Ai Weiwei documentary makes no apologies at Northside Festival on Wednesday night

indieScreen, 289 Kent Ave.
Nitehawk Cinema, 136 Metropolitan Ave.
UnionDocs, 322 Union Ave.
June 18-21
www.northsidefestival.com

Now that the music section of the Northside Festival is now over, film takes center stage, with four days of screenings at indieScreen, Nitehawk Cinema, and UnionDocs in Williamsburg.
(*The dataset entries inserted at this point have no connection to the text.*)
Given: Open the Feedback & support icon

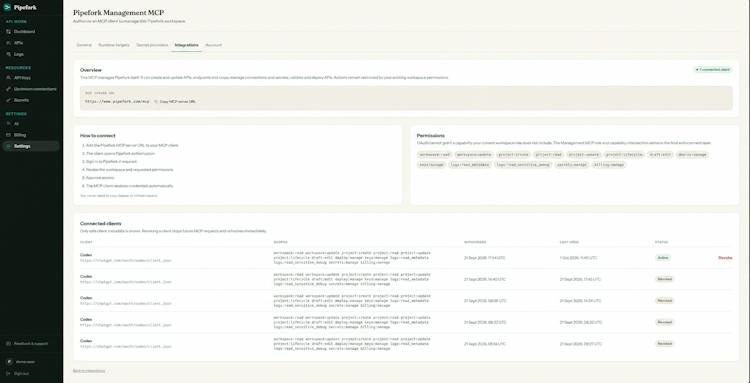Looking at the screenshot, I should click(8, 343).
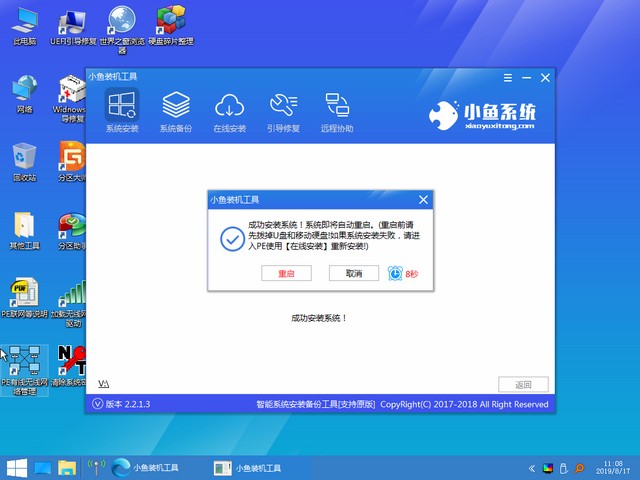Open 此电脑 (This PC) desktop icon
640x480 pixels.
pos(24,24)
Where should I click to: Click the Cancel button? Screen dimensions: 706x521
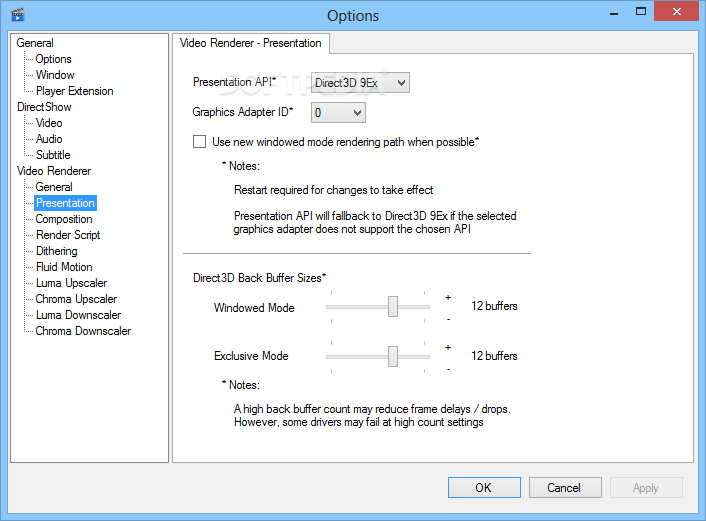[x=563, y=487]
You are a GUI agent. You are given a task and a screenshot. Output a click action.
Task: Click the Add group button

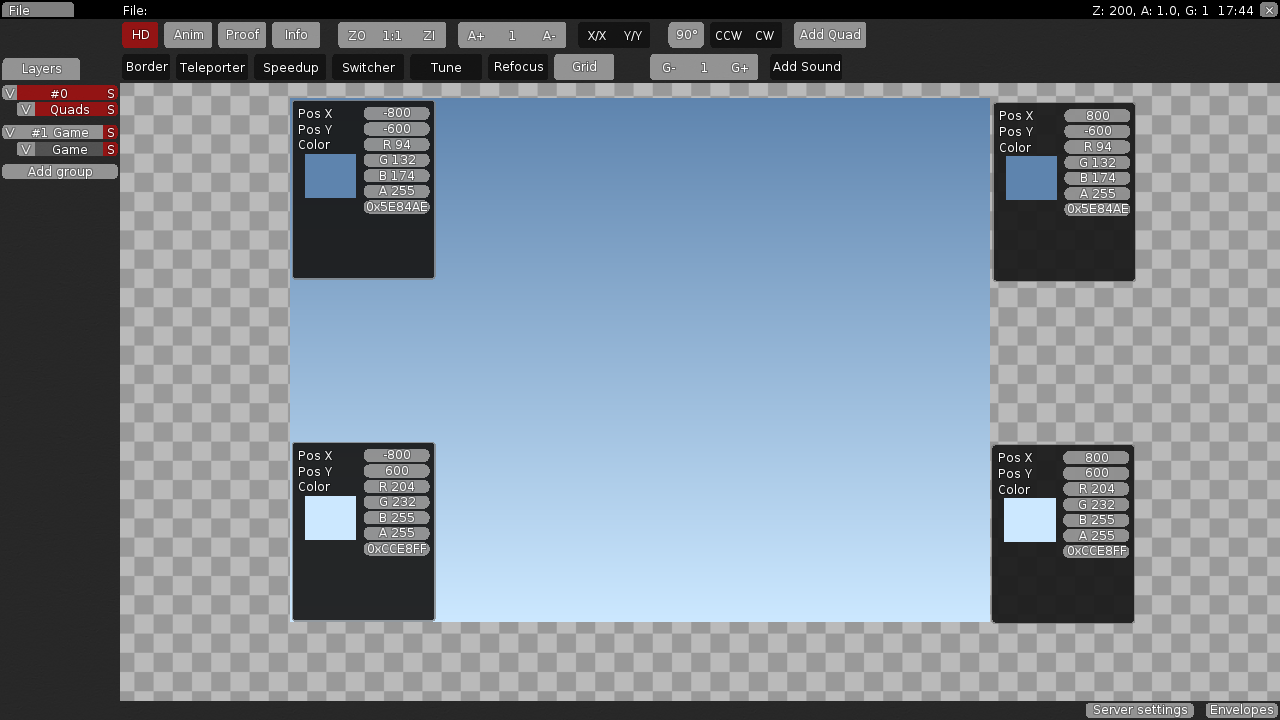pyautogui.click(x=60, y=172)
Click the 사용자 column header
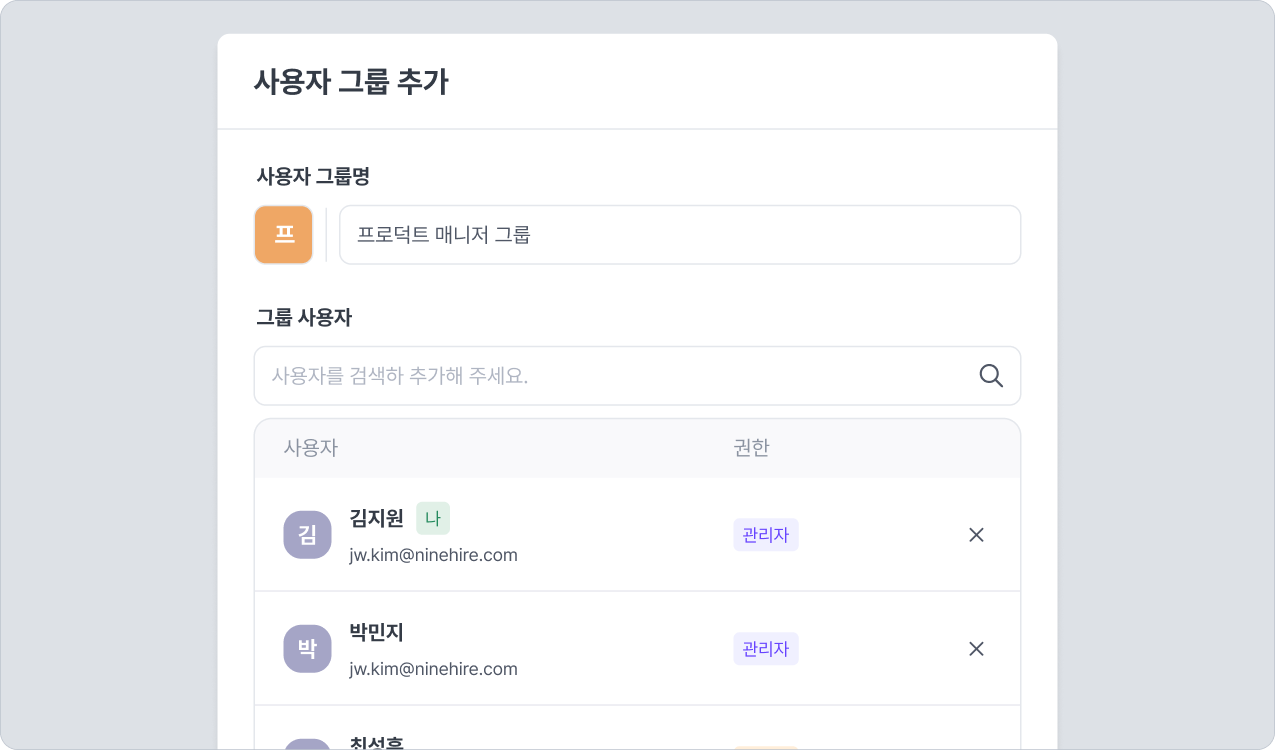This screenshot has height=750, width=1275. [311, 448]
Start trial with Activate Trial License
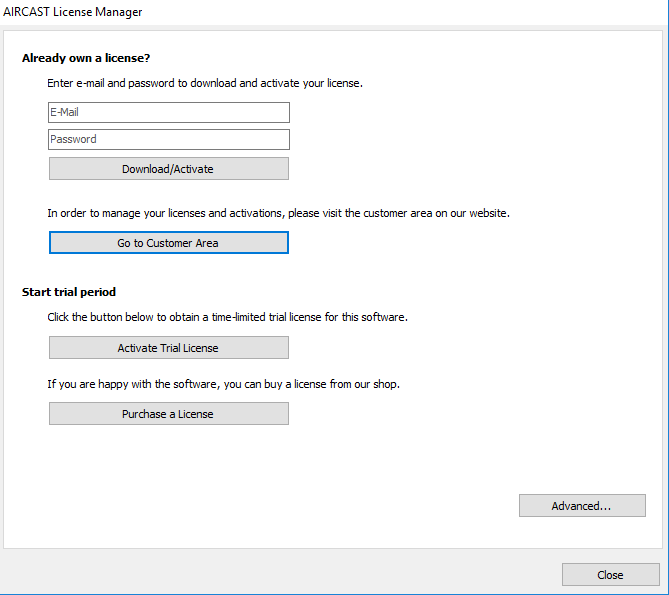 pos(168,348)
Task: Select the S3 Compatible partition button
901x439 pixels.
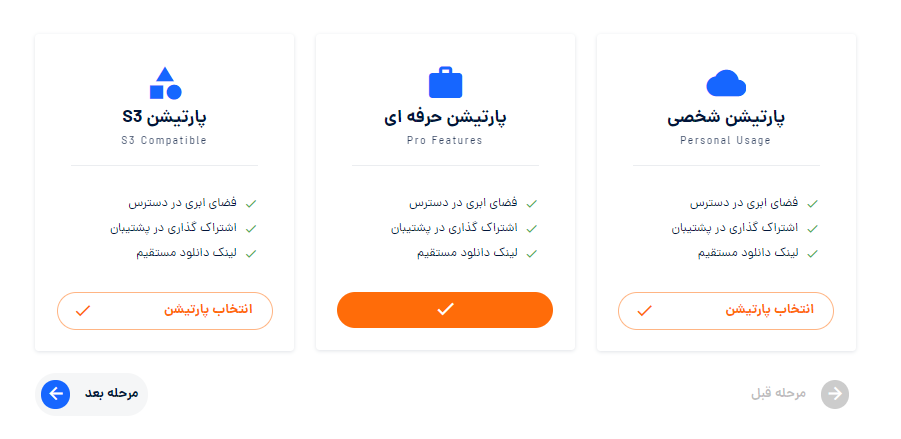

Among the dozens of shorts, documentaries, animated films, and narrative dramas are Adam Sherman’s Crazy Eyes, about family strife and unrequited lust, starring Lukas Haas and Madeline Zima; Ryan O’Nan’s Brooklyn Brothers Beat the Best, a coming-of-age road trip story with an all-star cast in small roles; Pema Tseden’s film-festival favorite, Old Dog, about man and beast; James Yaegashi’s Park Slope-set romantic comedy Lefty Loosey Righty Tighty; Sarah Polley’s Take This Waltz, in which Luke Kirby might come between married couple Michele Williams and Seth Rogen; Alison Klayman’s Ai Weiwei: Never Sorry, about the embattled Chinese activist artist; and a special retro screening of Todd Solondz’s indie classic Welcome to the Dollhouse, with many of the presentations followed by Q&As with the filmmakers.

KOREAN MOVIE NIGHT: THE SWORD WITH NO NAME

Korean historical drama centers on a love that can never be

EPIC ROMANCE: THE SWORD WITH NO NAME (Kim Yong-gyun, 2009)
Tribeca Cinemas
54 Varick St. at Laight St.
Tuesday, June 19, free, 7:00
212-759-9550
www.koreanculture.org
www.tribecacinemas.com

Operatic in its emotional scale and shameless melodrama, Kim Yong-gyun’s The Sword with No Name is a sweeping romantic epic set in late-nineteenth-century Korea during the Joseon Dynasty. King Gojong (Kim Yeong-min) is taking a new queen, Min Ja-young (Soo Ae), soon to be known as Empress Myeong-seong. Before arriving at the palace, Min meets Moo-myoung (Cho Seung-woo), a local villager who takes her to visit the sea and then saves her from a vicious attack. Although theirs is a love that can never be, Moo-myoung earns a position as a low-level guard at the palace, determined to protect Min no matter what. The queen is interested in leading the nation out of its isolationism, becoming intrigued with European culture. However, as she sidles up with Russia, Japan starts feeling threatened, and the king’s father, Daewongun (Jeon Ho-jin), who is against change and modernization, challenges his son’s authority. As battles rage, loyalty is betrayed, jealousy reigns, and secret plots abound, the queen’s life is threatened, and it’s up to Moo-myoung to save her. Despite an increasingly sappy score, several ridiculous video-game-like fight scenes, a nationalistic fervor, and a choppy narrative, The Sword with No Name still manages to be an intriguing bit of historical fiction, based on actual events surrounding the Insurrection of 1882. The fiery passion between Min, who was Korea’s queen, and Moo-myoung, who is a made-up character, drives the film, even when the story gets way out of hand. The Sword with No Name is screening for free June 19 at Tribeca Cinemas, concluding the Korean Cultural Service film series “Epic Romance.”